Garry Kasparov, légende russe des échecs, a régné sans partage sur sa discipline, qu’il a révolutionnée et écrasée de sa personnalité avant de prendre sa retraite, pour se consacrer à un autre échiquier, politique. Mais il n’a pas pu s’empêcher de revenir.
Si « l’ogre de Bakou », l’un des plus grands joueurs d’échecs de l’histoire, n’a plus rien à prouver, son retour lundi en compétition officielle à Saint-Louis, dans le centre des États-Unis, est le symbole d’une irrésistible soif d’alimenter son mythe, qu’il a forgé à coups de génie. Et d’une poignée de revers tout aussi retentissants.
Garik Kimovitch Vaïnstein est né il y a 54 ans à Bakou, capitale de l’ancienne république soviétique d’Azerbaïdjan, d’un père juif et d’une mère arménienne.
Prodige des 64 cases, il adopte à 12 ans le patronyme de sa mère, Klara Kasparova, et se lance peu après dans l’un des duels les plus longs, épiques et marquants de l’histoire de la discipline, face à Anatoli Karpov.
Les confrontations entre les meilleurs ennemis des échecs, le flegmatique Karpov, symbole de l’URSS d’un côté, le bouillant Kasparov, gamin venu du petit Azerbaïdjan de l’autre, possèdent tous les ressorts du drame, sur fond d’effritement de l’empire soviétique.
L’homme contre l’ordinateur
En 1985, Garry Kasparov bat son compatriote et devient le plus jeune champion du monde de l’histoire. Il ne lâchera plus sa couronne pendant quinze ans et en profitera pour casser les codes du petit monde de l’échiquier.

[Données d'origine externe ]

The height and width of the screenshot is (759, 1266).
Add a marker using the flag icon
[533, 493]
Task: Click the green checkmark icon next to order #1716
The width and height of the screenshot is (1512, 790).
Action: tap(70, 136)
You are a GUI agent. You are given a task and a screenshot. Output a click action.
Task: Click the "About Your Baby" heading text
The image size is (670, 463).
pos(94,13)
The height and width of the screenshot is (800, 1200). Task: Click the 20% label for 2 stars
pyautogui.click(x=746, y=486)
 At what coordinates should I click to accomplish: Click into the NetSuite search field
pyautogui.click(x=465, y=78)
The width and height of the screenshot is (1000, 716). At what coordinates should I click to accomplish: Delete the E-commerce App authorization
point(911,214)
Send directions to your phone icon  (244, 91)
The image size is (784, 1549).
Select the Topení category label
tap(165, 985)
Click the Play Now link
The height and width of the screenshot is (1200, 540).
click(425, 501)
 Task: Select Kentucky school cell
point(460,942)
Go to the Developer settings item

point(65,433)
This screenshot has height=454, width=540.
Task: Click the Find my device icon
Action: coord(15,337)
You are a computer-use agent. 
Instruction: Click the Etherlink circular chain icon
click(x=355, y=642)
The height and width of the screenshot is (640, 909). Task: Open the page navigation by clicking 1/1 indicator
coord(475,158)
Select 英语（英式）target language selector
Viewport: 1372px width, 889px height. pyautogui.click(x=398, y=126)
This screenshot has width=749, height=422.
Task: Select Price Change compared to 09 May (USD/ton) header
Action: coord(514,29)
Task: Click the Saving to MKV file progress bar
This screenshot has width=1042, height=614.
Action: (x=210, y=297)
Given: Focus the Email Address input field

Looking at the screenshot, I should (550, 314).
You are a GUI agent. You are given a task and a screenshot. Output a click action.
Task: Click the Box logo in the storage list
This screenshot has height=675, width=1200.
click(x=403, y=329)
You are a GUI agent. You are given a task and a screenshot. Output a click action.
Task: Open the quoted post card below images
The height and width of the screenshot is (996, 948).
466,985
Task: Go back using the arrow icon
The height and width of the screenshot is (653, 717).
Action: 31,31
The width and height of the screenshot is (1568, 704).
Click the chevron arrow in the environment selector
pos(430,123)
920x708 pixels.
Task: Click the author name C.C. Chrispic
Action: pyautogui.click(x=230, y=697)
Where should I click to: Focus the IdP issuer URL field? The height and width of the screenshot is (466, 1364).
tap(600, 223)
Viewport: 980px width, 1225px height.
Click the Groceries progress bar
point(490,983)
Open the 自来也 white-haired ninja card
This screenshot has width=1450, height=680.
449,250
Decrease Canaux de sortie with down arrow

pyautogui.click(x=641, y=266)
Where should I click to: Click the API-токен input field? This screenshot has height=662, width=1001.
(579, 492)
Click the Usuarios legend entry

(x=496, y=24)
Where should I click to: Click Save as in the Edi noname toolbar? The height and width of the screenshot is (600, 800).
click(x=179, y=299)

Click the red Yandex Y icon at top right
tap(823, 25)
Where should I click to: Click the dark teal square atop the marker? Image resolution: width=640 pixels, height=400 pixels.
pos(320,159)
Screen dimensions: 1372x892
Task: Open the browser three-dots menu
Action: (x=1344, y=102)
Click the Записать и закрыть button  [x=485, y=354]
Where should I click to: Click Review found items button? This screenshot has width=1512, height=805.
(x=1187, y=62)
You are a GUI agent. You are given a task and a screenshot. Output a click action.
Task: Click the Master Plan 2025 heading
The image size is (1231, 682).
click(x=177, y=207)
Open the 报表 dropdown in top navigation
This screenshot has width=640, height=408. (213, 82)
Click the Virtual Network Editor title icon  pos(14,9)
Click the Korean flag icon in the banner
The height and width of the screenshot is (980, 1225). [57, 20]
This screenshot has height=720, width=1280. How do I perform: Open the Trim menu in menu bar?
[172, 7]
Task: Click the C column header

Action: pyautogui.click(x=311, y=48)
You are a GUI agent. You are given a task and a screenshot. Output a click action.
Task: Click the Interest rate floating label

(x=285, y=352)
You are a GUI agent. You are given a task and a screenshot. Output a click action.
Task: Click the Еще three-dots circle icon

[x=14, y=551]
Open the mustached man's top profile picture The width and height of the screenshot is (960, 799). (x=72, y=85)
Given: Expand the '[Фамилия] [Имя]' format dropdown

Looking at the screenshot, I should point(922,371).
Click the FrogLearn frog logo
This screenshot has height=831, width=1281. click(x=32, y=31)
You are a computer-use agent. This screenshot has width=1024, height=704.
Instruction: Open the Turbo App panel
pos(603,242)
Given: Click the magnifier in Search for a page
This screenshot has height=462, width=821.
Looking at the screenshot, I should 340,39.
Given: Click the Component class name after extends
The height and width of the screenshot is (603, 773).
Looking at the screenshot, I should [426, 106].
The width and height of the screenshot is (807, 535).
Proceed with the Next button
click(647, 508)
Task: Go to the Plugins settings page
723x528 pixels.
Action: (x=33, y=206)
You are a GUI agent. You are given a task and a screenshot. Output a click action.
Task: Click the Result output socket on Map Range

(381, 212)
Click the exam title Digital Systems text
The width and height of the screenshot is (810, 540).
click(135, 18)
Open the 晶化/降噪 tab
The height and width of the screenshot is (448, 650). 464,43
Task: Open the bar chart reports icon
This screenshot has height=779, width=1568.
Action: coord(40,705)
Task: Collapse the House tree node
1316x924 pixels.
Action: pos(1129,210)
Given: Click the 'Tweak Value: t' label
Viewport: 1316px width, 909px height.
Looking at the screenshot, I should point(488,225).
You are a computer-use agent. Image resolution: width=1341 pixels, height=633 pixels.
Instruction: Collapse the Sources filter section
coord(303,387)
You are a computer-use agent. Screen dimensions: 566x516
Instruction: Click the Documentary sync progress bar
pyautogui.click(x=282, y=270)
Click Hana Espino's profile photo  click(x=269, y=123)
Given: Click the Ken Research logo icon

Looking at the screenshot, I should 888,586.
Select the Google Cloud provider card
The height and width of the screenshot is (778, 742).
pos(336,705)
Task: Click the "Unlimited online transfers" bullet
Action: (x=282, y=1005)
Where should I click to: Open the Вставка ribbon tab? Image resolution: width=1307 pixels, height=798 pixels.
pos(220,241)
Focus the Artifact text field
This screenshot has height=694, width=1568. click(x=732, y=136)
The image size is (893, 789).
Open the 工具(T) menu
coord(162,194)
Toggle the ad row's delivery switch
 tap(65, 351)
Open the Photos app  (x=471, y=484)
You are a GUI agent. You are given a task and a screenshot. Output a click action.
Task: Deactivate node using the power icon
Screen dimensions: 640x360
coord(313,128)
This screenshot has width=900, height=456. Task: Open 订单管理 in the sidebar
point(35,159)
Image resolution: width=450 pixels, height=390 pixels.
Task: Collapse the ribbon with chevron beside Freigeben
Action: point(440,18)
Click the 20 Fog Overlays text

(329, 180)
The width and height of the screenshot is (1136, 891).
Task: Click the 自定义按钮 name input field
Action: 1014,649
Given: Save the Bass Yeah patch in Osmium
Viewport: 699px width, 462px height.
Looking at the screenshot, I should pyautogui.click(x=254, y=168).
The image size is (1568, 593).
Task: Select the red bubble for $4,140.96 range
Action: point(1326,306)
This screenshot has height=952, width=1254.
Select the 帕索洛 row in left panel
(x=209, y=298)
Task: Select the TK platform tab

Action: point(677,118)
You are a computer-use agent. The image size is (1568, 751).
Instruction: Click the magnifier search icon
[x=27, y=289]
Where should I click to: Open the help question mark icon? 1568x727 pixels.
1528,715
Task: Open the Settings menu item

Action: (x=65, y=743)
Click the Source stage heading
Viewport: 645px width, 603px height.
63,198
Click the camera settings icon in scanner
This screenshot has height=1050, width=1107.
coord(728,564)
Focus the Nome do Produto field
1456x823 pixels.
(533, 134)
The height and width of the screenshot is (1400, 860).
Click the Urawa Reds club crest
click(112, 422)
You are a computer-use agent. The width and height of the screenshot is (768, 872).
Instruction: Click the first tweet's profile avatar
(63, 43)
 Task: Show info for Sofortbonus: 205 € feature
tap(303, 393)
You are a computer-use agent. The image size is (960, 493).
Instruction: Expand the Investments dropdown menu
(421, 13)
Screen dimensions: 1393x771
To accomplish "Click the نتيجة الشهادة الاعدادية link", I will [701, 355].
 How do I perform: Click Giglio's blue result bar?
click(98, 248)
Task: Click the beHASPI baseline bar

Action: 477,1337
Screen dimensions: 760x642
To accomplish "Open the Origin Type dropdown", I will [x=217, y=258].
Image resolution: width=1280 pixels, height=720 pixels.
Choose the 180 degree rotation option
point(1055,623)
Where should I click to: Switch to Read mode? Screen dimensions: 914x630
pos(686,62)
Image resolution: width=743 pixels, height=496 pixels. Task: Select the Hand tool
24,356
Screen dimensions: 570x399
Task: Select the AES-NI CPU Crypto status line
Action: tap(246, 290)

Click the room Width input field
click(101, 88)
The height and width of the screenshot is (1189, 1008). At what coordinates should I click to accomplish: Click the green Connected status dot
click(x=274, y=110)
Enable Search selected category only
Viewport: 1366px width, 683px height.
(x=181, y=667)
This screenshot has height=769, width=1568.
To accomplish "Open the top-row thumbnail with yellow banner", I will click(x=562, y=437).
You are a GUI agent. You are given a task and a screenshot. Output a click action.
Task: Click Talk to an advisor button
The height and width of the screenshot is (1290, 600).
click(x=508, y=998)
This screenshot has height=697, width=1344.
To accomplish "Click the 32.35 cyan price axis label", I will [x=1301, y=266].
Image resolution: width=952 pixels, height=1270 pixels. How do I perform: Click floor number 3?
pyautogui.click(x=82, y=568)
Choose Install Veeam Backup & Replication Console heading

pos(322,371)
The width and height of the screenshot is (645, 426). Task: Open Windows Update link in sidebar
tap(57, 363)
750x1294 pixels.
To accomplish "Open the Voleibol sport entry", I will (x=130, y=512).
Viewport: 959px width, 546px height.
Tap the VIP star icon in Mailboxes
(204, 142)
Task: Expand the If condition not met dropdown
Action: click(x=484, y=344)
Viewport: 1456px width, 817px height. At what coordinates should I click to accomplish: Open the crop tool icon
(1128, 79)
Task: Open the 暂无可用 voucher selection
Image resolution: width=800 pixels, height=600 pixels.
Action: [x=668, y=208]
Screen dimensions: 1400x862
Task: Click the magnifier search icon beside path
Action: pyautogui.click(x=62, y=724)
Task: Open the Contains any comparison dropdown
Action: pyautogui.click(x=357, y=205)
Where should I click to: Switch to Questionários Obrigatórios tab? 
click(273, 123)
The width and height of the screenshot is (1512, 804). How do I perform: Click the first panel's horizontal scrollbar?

Théâtral, grandiloquent, nerveux, animé par un implacable désir de victoire, Garry Kasparov, qui parle parfois de lui-même à la troisième personne, acquiert pendant son règne le surnom d’ « ogre de Bakou ». Le joueur est craint, l’homme inhibe ses adversaires et suscite les critiques.
Le « monstre aux cent yeux qui voient tout » fait entrer le monde des échecs dans une nouvelle dimension, plus moderne, avec sponsors et retransmissions télé, plus rapide, plus technologique aussi. Il est ainsi le premier à se servir de bases de données informatiques pour s’entraîner.
Une avancée qui, ironie du sort, précipitera son premier échec tonitruant. Lui qui avait juré haut et fort qu’aucun bout de ferraille ne le vaincrait jamais, est devenu le premier champion du monde d’échecs battu en 1997 par un ordinateur, le Deep Blue d’IBM. A égalité au bout de cinq parties, Kasparov s’incline lors de la sixième, le 11 mai 1997 et crie… à la triche.
Trois ans plus tard, en 2000, il cède son titre à son ancien disciple et compatriote Vladimir Kramnik et prend sa retraite sportive en 2005, après avoir glané quelques succès dans l’intervalle.
Détracteur de Poutine
Kasparov n’a jamais coupé les ponts avec ses premières amours et a même tenté de prendre la tête de la Fédération internationale des échecs, la FIDE. Mais sa personnalité controversée a chèrement fragilisé sa campagne et il a dû s’incliner face à l’excentrique et richissime Kirsan Ilioumjinov, un proche de Vladimir Poutine qui assure avoir rencontré des extraterrestres.
Son engagement le plus sérieux de jeune retraité devient la politique : Kasparov est justement décidé à faire tomber le maître du Kremlin, dont il n’a pu que constater l’ascension fulgurante, lui l’ancien soutien de Boris Eltsine.
Kasparov devient l’un des principaux détracteurs du président russe, se présentant même à la présidentielle de 2008, avec sa coalition d’opposition Autre Russie. Il participe au mouvement de contestation sans précédent visant Poutine en 2011 et se retrouve même détenu à l’été 2012, après une manifestation de soutien aux Pussy Riot.
Mais pour Garry Kasparov, force est de constater que l’échiquier politique russe n’est pas un jeu où l’on peut prendre le roi en faisant cavalier seul. Il choisit donc l’exil à New York, d’où il continue depuis 2013 de ferrailler à distance contre Vladimir Poutine.
Après avoir expérimenté pendant douze ans le sentiment d’être un pion en politique, Garry Kasparov se donne, avec son retour aux échecs, l’opportunité de redevenir roi.